### Consigne
Reprenez l'extrait consacré à Jacques Brel juste après sa dernière phrase, celle sur le tour du monde à bord de « L'Askoy ».

### Extrait
::::::::
Enfant, Brel s’est essayé à la littérature en gribouillant quelques poèmes et surtout des nouvelles dont « La fondation Brel » garde quelques manuscrits. A l’âge de 24 ans, après avoir découvert sa vraie vocation (celle de chanteur), Brel quitte Bruxelles en y laissant femmes et enfants, pour Paris la Ville lumière qui était, à cette époque, la Mecque des artistes de tous les coins du monde. Là-bas, il débuta dans des cabarets, la reconnaissance tarde à venir, notre chanteur est exténué, des crises de désespoir et de doute arrivent presque à le dissuader de son choix. Mais, l’heure de la gloire arrive et Brel fait un spectacle triomphal à l’Olympia. Le public est surpris, médusé par cet homme en costume qui vient se consumer sur scène pour leur conter leurs propres vies, leurs rêves et leurs déchirures. En écoutant Brel, le public est envahi par une double sensation: celle d’apprécier et d’applaudir la musique et la prestation du chanteur et celle, moins plaisante, d’être confronté à un miroir, le reflet d’une vie, la révélation de quelques vérités qui ne sont pas toujours faciles à voir.
Le génie de Brel se situe là, dans ce périple spéléologique au fond de l’Homme, cette quête de noblesse et cet esprit acide de critique et d’auto-flagellation qui introduit le chanteur dans l’intimité de ses fans, lui donne accès à leurs secrets les plus inavouables et lui permet d’être cruel sans pour autant être haï!
La quête
En chantant, Brel ne fait que chevaucher l’univers à la quête d’une paix et d’une vérité. Il espère des mots, des airs de musique et des cordes de sa guitare de le conduire à sa patrie, à son ultime destinée. Citadin chevronné, intelligent dans ses relations avec les mortels, Jacques Brel demeure cependant un étranger, un troubadour incompris et incompréhensible. Son amour pour l’aviation et la navigation, qui occuperont, après sa maladie, le plus clair de son temps, traduisent à merveille ce besoin « d’aller voir ailleurs », de reconquérir sa vocation primitive de nomade, de sans-destination-fixe, de chasseur et de pourchassé… En compagnie de sa fille et de sa dernière compagne, la Guadeloupéenne, il entreprend le tour du monde à bord de son bateau « L’Askoy » et croit, ce faisant, trouver la solution rêvée de s’éloigner de tout, de ne rien voir autour que le vide sublime de la mer et de ne rien entendre que le silence rythmé de la nature.
::::::::
Éléments enregistrés:
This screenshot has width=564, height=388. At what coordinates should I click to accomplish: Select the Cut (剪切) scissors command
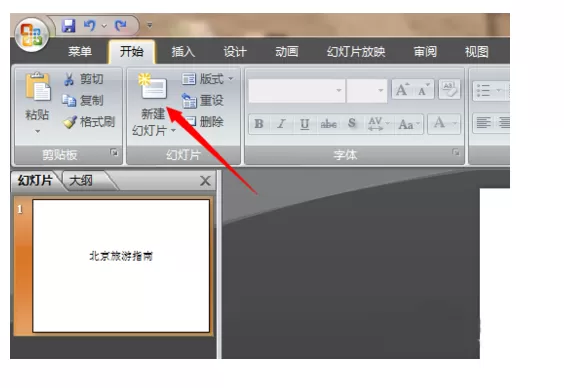click(x=83, y=79)
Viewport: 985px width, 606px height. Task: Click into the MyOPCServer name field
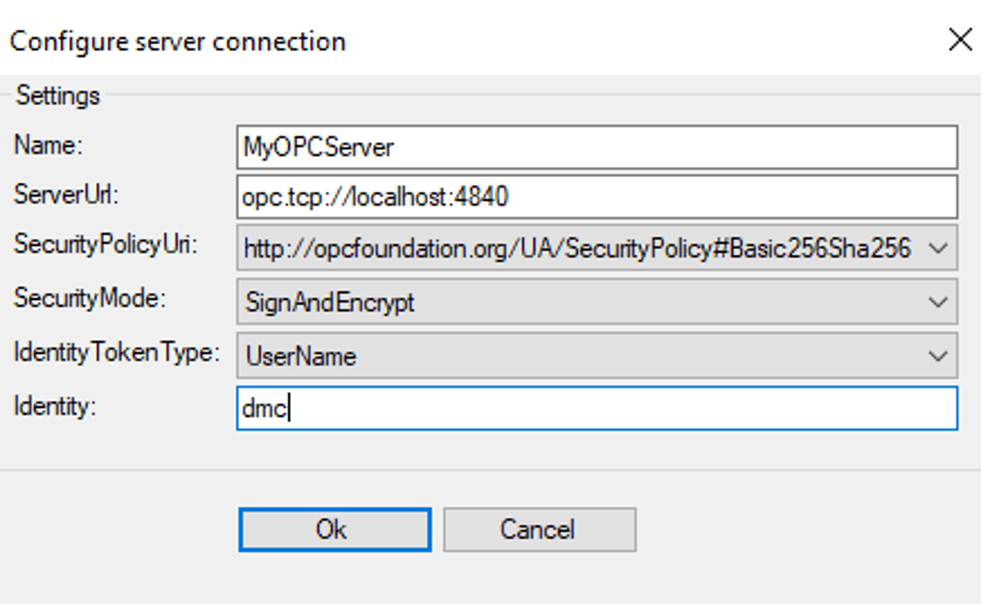tap(597, 147)
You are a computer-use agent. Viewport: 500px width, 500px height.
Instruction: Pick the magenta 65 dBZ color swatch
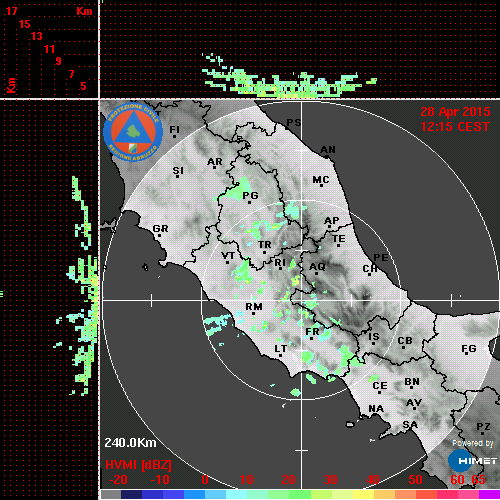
::::::::
### Réponse
Le corps, parfois, pire ennemi des besoins de l’esprit, la maladie contraint le troubadour de baisser les voiles. Il choisit donc les Marquises pour s’installer et retrouver dans la sauvagerie innée de ces iles sa tranquillité perdue et tant recherchée. Il y compose son dernier album, portant le titre « Les Marquises ». Il tire sa révérence peu après, en disant à ses amis restés à son chevet : « Je ne vous quitterai pas ». La promesse est tenue, effectivement, Jacques Brel, l’un des plus grands artistes de la chanson française, ne nous a pas quittés. Son œuvre et sa vie n’ont jamais perdu de leur flamme et l’amour dont il fut choyé de son vivant n’a été altéré ni par le temps ni par sa disparition physique.
Les poètes ne meurent jamais; leur œuvre, tel un Livre sacré, veille sur leur immortalité et les empêche de disparaître dans les flots de l’oubli.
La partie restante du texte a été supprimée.